Problem set:
• A. Answer these questions using the recipe post.
(i) How long should the mixed ingredients sit to let the flavors marry?
(ii) What is the title of the first cookbook mentioned?
(iii) What is sometimes used in place of lemon juice?
• B. Translate this sentence from the recipe post into Spanish: "Serve on a roll, on a bed of lettuce, or (my favorite!) inside a hollowed out tomato."

Excerpted passage:
I really try not to use processed meat substitutes for the most part, but i do keep Quorn “chikn” tenders in my freezer for quick fix meals. You could use any commercial chicken substitute, or tempeh or seitan or even firm tofu. Or real chicken, if you swing that way.
1 C cooked chicken substitute
1/3C assorted dried fruit(I used cranberries, golden raisins and diced apricots, but use whatever sounds good to you)
1/4 C chopped almonds
2 stalks celery, diced
2 green onions, sliced
1/2 C greek yogurt
1/4 C sour cream
This is the simplest recipe ever-mix everything together and let it sit for half an hour to let the flavors marry. That’s it!
Serve on a roll, on a bed of lettuce, or (my favorite!) inside a hollowed out tomato.
Serves 2-4, depending on what you have with it
Let’s talk about salad dressing. But first, let’s talk about Crescent Dragonwagon.
My first cookbook was a Christmas present. Passionate Vegetarian by Crescent Dragonwagon. And so my obsession with cookbooks began. I love this cookbook. I’m even on my second copy, I used the first so much I wore it out.
It was my first introduction to the idea of salads beyond the buffet restaurant salad bar. Something intentional, where you combined things together purposefully, not just everything you liked? And making salad dressings? Oh my word! What a concept!
One of the first things I tried from this cookbook was a recipe she calls “The Salad”. In her incarnation, it is a variety of absolutely perfect greens, with a garlicky dressing made right on the salad. Love at first bite! But over the years, it has become something slightly different for me. Less perfect greens(they’re hard to come by in the seasons I’m not growing them myself), more other veggies. Sometimes I use red wine vinegar instead of lemon juice. It changes a little every time, but the basic makeup always stays the same, and it is always delicious.
So, without further ado, my Crescent Dragonwagon inspired recipe for salad-
6-8 cups of mixed greens and veggies(green beans, tomatoes, romaine hearts, arugula and spring mix is one of my favourite combinations, but use whatever you like that is available to you. The important thing is that all your veggies are dry, or the dressing won’t stick!)

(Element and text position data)
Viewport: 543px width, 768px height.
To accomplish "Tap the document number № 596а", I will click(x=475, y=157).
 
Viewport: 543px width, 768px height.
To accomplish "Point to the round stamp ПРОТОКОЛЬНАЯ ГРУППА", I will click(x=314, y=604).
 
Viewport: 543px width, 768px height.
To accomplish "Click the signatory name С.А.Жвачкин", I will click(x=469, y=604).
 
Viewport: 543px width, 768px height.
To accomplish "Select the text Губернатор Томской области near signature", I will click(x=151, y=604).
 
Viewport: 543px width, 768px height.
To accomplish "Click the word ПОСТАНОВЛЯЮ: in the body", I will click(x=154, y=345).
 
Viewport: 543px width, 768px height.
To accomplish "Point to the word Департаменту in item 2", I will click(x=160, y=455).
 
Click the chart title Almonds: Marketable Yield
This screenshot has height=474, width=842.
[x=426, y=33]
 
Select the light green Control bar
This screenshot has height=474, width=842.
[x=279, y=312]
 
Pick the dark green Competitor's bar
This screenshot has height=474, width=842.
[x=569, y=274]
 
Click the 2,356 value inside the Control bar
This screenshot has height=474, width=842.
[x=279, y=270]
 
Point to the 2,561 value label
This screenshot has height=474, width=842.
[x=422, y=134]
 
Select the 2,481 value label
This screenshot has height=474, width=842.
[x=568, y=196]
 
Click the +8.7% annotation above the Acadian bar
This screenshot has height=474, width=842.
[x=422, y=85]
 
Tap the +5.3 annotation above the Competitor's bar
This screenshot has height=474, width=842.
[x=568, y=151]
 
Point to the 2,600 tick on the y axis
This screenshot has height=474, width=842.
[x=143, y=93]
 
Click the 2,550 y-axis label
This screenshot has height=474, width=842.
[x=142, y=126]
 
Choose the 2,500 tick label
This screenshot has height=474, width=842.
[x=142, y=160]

Expected responses:
• A.
(i) Half an hour.
(ii) Passionate Vegetarian.
(iii) Red wine vinegar.

• B. Servir en un panecillo, sobre una cama de lechuga o (¡mi favorita!) dentro de un tomate ahuecado.